Getting Started

Installation

$ pip install pycfrl

A Brief Introduction to Counterfactual Fairness

Counterfactual fairness is one variation of fairness metrics. However, unlike well-known group fairness metrics such as demographic parity and equal opportunity, counterfactual fairness defines fairness based on causal reasoning and enforces it at the individual level. In short, a reinforcement learning policy is counterfactually fair if, at every time step, it would assign the same decisions with the same probabilities for an individual had the individual belong to a different subgroup defined by some sensitive attribute (such as race and gender). At its core, counterfactual fairness views the observed states and rewards as biased proxies of the (unobserved) true underlying states and rewards, where the bias is often a result of the observed sensitive attribute. Thus, to ensure counterfactual fairness, we want the policy to be based on the true underlying states and rewards rather than their biased proxies.

Below, we provide an example to illustrate the intuition behind counterfactual fairness in the single-stage seting. We refer interested readers to Kusner et al. (2017) for a detailed discussion of counterfactual fairness in the single-stage predictions setting, and to Wang et al. (2025) for a detailed discussion of counterfactual fairness in the reinforcement learning setting.

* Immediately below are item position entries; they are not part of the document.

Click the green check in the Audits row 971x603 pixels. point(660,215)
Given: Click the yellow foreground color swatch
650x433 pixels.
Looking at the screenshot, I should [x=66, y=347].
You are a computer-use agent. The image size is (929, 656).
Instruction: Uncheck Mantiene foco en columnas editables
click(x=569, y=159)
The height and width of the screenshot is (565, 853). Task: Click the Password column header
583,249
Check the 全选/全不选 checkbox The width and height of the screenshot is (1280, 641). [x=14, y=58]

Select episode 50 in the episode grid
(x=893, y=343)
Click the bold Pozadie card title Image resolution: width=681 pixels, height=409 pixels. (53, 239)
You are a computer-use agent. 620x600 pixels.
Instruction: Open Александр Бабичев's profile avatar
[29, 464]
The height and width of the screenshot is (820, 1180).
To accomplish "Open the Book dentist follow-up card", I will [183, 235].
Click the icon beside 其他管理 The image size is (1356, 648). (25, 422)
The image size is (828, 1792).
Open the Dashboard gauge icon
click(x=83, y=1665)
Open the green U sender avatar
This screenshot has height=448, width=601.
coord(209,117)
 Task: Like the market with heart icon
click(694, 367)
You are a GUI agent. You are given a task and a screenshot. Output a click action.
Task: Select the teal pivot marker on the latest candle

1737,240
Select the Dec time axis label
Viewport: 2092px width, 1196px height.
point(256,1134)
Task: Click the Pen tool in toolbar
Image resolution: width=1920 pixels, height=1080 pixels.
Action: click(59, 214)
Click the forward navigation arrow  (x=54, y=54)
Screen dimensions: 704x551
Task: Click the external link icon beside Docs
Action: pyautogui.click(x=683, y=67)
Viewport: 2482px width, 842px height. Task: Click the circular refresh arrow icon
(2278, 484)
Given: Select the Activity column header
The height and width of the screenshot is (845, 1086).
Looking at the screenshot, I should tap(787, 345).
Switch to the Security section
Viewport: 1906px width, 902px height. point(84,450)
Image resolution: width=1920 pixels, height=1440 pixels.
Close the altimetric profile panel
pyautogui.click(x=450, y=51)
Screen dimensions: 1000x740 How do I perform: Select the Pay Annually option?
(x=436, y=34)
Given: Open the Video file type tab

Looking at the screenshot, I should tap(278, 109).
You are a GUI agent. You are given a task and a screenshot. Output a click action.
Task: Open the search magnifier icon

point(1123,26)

Example: College Admissions

Two candidates, A (female) and B (male), are applying for admission to a college. The table above shows the two candidates’ observed qualifications (boldened) and counterfactual qualifications (not boldened). As shown in the table, A and B have the same level of talent and would have achieved the same SAT score had they been both female or both male. However, in reality, A achieved a lower SAT score than B due to structural discrimination faced by women in her community.

Suppose the college wants to select candidates with the highest talent. Since talent is unobserved, the college can only make decisions using observed metrics (i.e. the SAT score and pre-college school level). If the decision-making is fairness-blind, then it will prefer B over A because B has a higher SAT score. However, one can argue that this is unfair because A’s lower score is a result of discrimination rather than her lack of talent. Indeed, this does not satisfy counterfactual fairness because, for example, had A been a male, then her SAT score would have been the same as B’s, and the college will see A and B as equally talented. On the other hand, the algorithm in Wang et al. (2025) requires the college to estimate B’s SAT score had he been a female and A’s SAT score had she been a male. If these estimates are accurate, then for both A and B we would observe a vector \([1500, 1550]\) of counterfactual SAT scores, and then the college would see that both candidates should be equally talented because their SAT scores would be the same had both of them been female or both of them been male. This is counterfactually fair.

This example also highlights two key differences between counterfactual fairness and equal opportunity (or demographic parity): First, the former defines fairness at the individual-level, while the latter defines fairness at the group-level. Second, the former defines fairness using causal reasoning, while the latter defines fairness by checking statistical associations and parities.

Key Functionalities

PyCFRL is designed with two main functionalities:

1. Provide algorithms that enforce counterfactual fairness for reinforcement learning policies. The current version of PyCFRL implements the sequential data preprocessing algorithm proposed by Wang et al. (2025) for offline reinforcement learning. The algorithm takes in an offline RL trajectory and outputs a preprocessed, bias-free trajectory. The preprocessed trajectory can then be passed to any existing offline reinforcement learning algorithms for training, and the learned policy should be approximately counterfactually fair.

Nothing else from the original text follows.